• Given task
Format the lines below, starting at the one containing "Undo the last chart action" and ending at the one containing "Image resolution: width=827", as a JSON list of strings with one string per line and blank lines omitted.
*** Given information
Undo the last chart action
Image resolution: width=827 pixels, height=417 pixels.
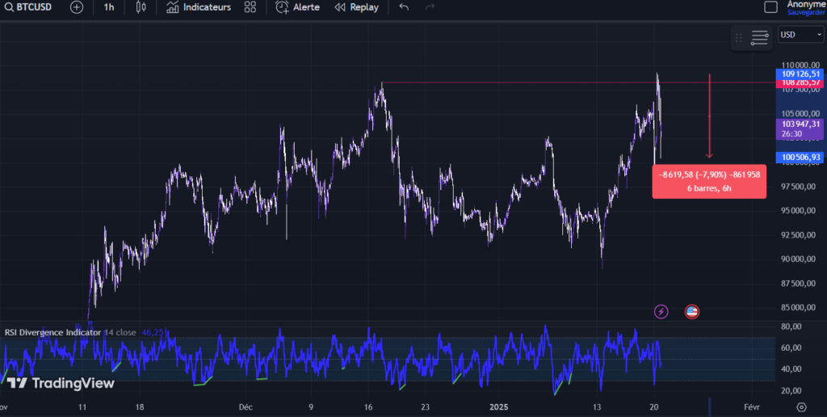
******
*** Given information
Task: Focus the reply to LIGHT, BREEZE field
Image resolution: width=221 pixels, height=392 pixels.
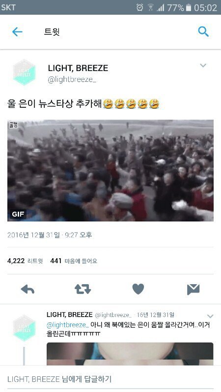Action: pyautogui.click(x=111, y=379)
******
• Answer to the task
[
  "Undo the last chart action",
  "Image resolution: width=827 pixels, height=417 pixels."
]